Yes, the animal, too, when it has lived its time may speak the wisdom of the years and say with truth, “All has its time. There is a time to leap with joy, and a time to drag oneself along the earth; there is a time to waken early, and a time to sleep long; there is a time to run with the herd, and a time to go apart to die; there is a time to build nests with one’s beloved, and there is a time to sit alone on the roof; there is a time to soar freely among the clouds, and a time to sink heavily to the earth. All has its time; ‘what profit hath he that worketh in that wherein he laboureth?’ “ And, in case you should say to the flower, “Is there, then, nothing more to tell?” then it will answer you, “No, when the flower is dead, the story is over.” Otherwise the story must have been different from the beginning and been different as it went along, not merely becoming different at the end.
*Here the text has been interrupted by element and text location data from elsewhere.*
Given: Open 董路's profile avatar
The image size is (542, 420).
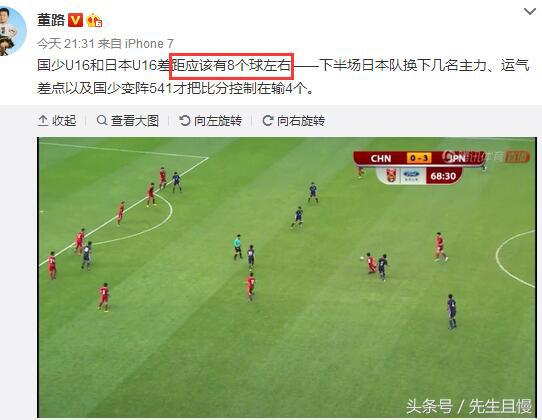Looking at the screenshot, I should [12, 31].
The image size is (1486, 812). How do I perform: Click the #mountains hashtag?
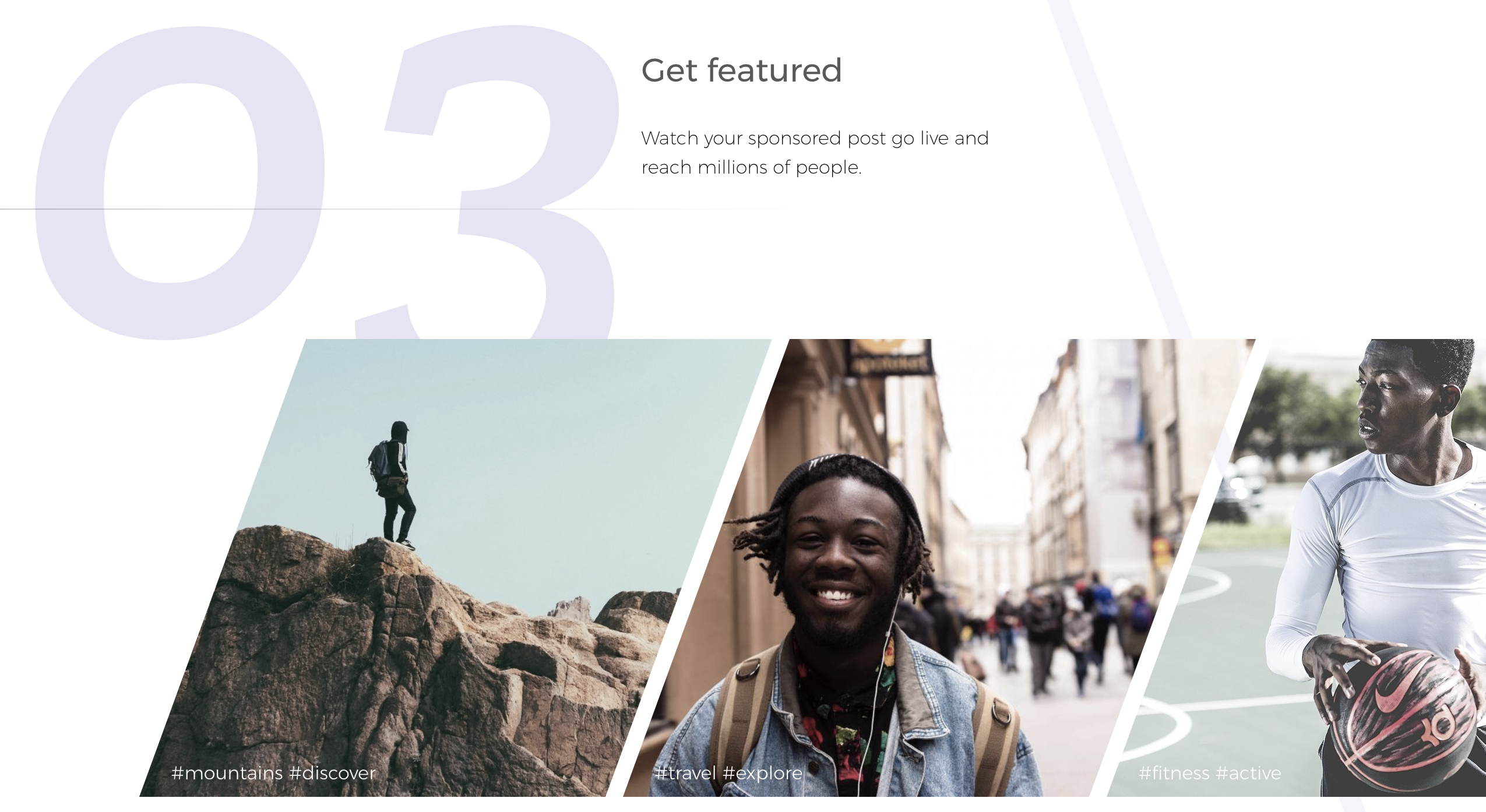227,773
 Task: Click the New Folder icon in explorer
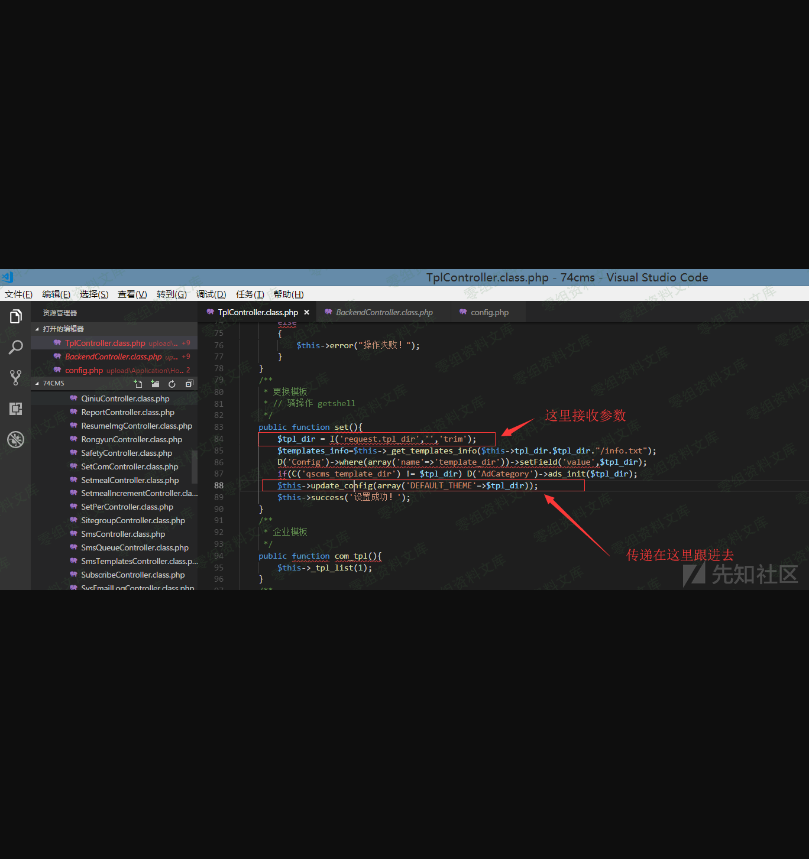tap(155, 384)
For let us assume that the flower concluded its story in another fashion and added, “The story is not over, for when I am dead, I am immortal.” Would this not be a strange story? If the flower were really immortal then immortality must be just that which prevented it from dying, and therefore immortality must have been present in each instant of its life. And the story of its life must once again have been wholly different in order to express continually immortality’s difference from all the changeableness and the different kinds of variations of the perishable. Immortality cannot be a final alteration that crept in, so to speak, at the moment of death as the final stage. On the contrary, it is a changelessness that is not altered by the passage of the years. Therefore, to the old man’s words that “all has its time,” the wise Solomon
adds, “God made all things beautiful in his time; also he hath set eternity within man’s heart” (Ecclesiastes 3:11).
2
Thus says the sage. For the talk about change, and the varied way of talking about change is indeed confusing, even when it comes from the mouth of an old man. Only the Eternal is constructive. The wisdom of the years is confusing. Only the wisdom of eternity is edifying.